‘After gruesome trans surgery, I’ve returned to my birth sex’

A man who underwent drastic surgery to appear like a woman has now ‘detransitioned’ and says he is glad to be living as a man once again.

Richard Hoskins, an author and criminologist, began living as a woman after his son David died and his second marriage ended.

He initially tried wearing makeup and ordering hormone treatments over the internet, but was forced to seek medical help when the drugs made him “desperately ill”.

“the system bends over backwards for anyone who wants to transition”

‘Gender identity machine’

Richard, then going by the name Rachel, was quickly enrolled in what he called the NHS’s “gender identity machine”.

“Normally I would be required to ‘live in role’ first. As I soon discovered, however, the system bends over backwards for anyone who wants to transition.

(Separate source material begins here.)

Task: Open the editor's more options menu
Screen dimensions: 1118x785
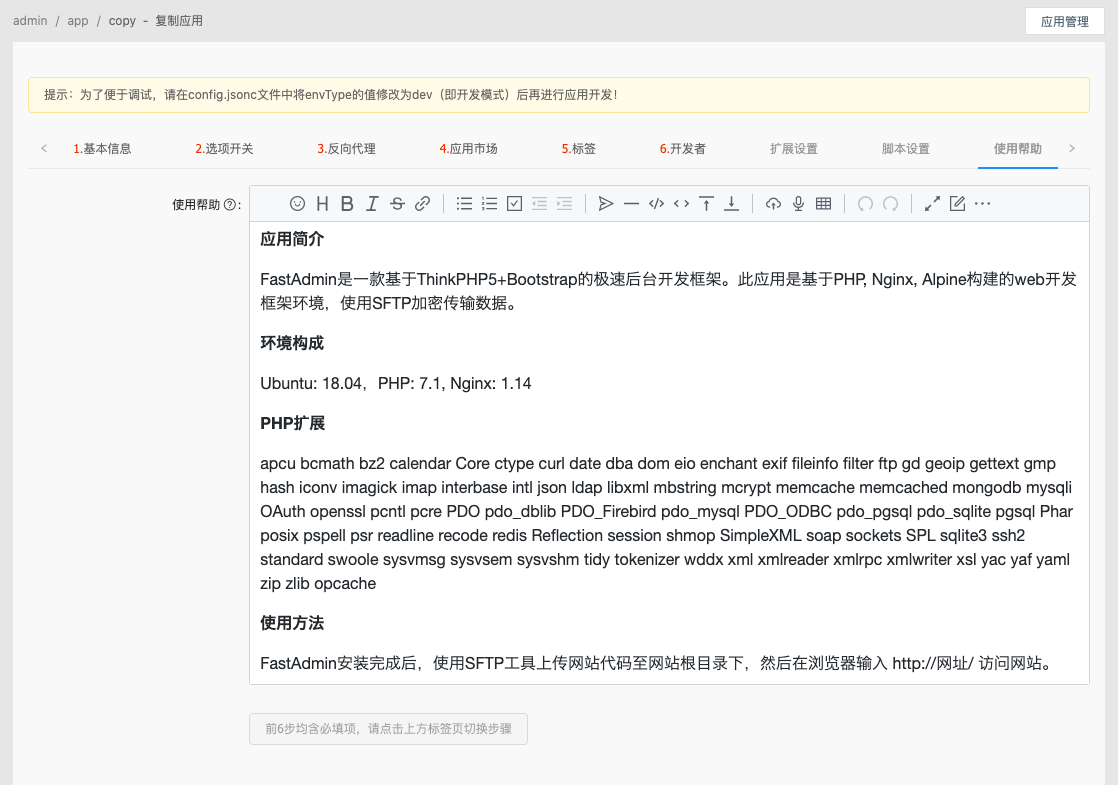Action: point(982,203)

I was not so much fast-tracked as catapulted through the system.”

What would usually be a two-year process of being interviewed by consultants took just six weeks. “I’m sure I was fairly convincing, but then anyone can give convincing answers with the help of Google”, he said.

‘Deeply mistaken’

Richard was prescribed testosterone blockers and oestrogen and underwent 80 hours of electrolysis on his face to remove his stubble, but he felt facial surgery was still necessary to be “convincing”.

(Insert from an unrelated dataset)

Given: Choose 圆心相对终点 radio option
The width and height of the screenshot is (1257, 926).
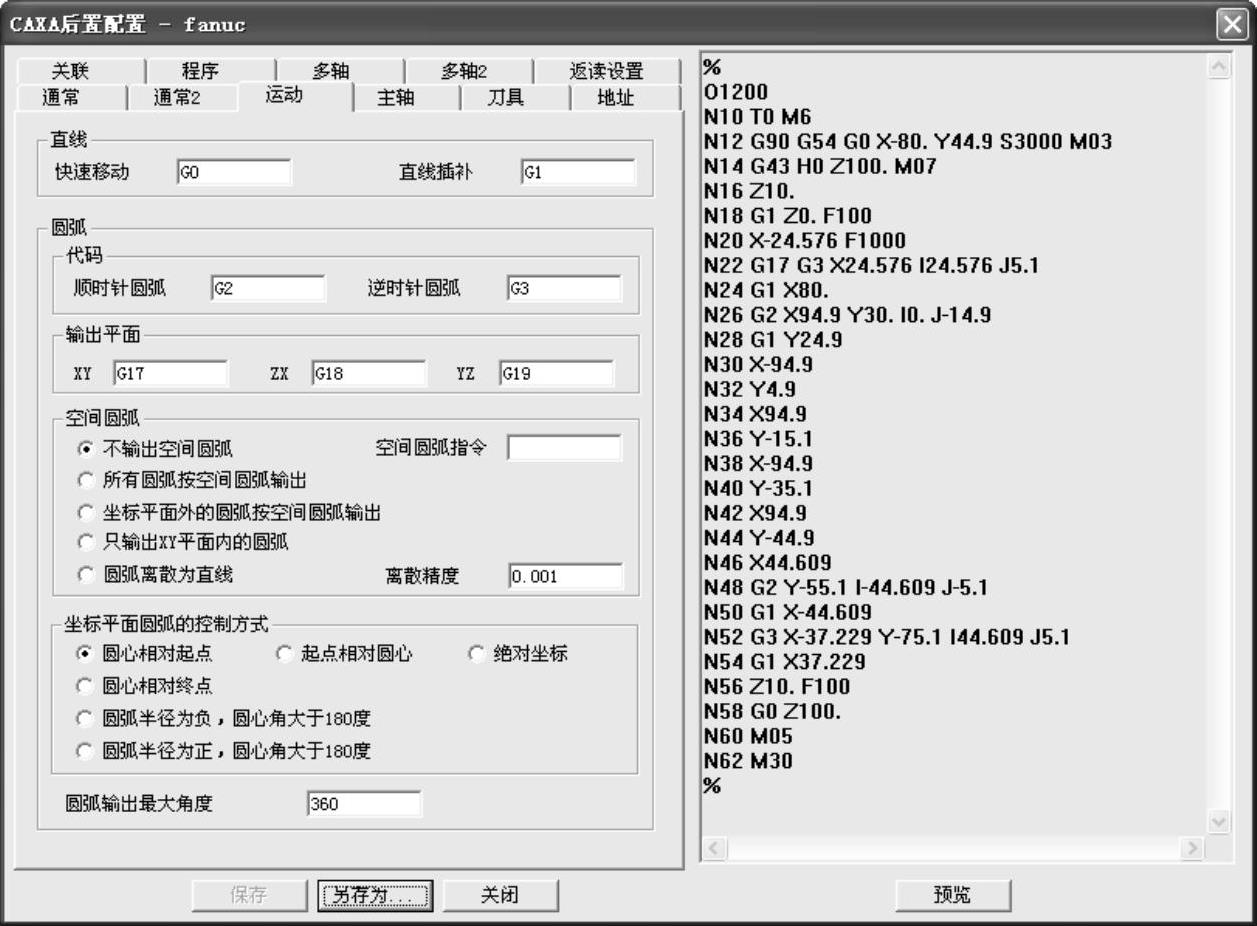Looking at the screenshot, I should (85, 686).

He flew to Thailand where he underwent surgery of “astonishing brutality”.

“anyone can give convincing answers with the help of Google”

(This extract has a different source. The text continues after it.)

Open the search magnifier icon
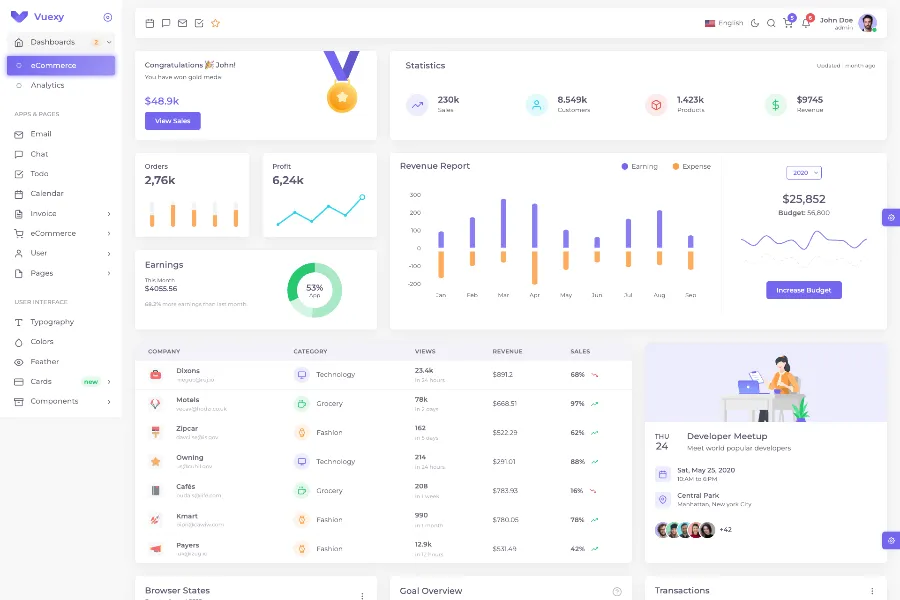 point(771,23)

He said that at the time the surgery was what he wanted most profoundly, and that it was the bravest moment of his life. “Yet I was deeply mistaken.”

Escape

When the NHS referred him for full vaginoplasty, he instead sought out a private psychotherapist who diagnosed him with complex PTSD.

“I didn’t have gender dysphoria – or gender confusion – as I had thought. I was trying to escape real, visceral and gut-wrenching pain.

“I had chosen profoundly the wrong way to fix it and the NHS had been all too ready to help me on the way.”

Trauma

“What shocks me in hindsight is that no one looked more deeply into my life story.”

Richard said that at no point did anyone in the gender clinics talk to him about how he was forced to watch his son die a slow, agonising death, or that David was the third child he had buried.

“I didn’t have gender dysphoria … I was trying to escape real, visceral and gut-wrenching pain.”

Neither did they consider how as a child his life “had been ripped apart by a teacher who got a ten-year sentence for sexual abuse”, or that as a criminologist he had assisted the police with hundreds of gruesome cases.

Instagram

He also wonders, at a time when more young people are being referred to gender services than ever before, how many adolescents who want to change sex “are really trying to escape some other form of pain?”

“How many of the children, often girls, who drag their distraught mothers along to the Tavistock gender reassignment clinic in London are really suffering from poor body image in the Instagram era?”

He now deeply regrets the changes he made to his body, and says returning to his true self as Richard “was one of the greatest things I ever did”.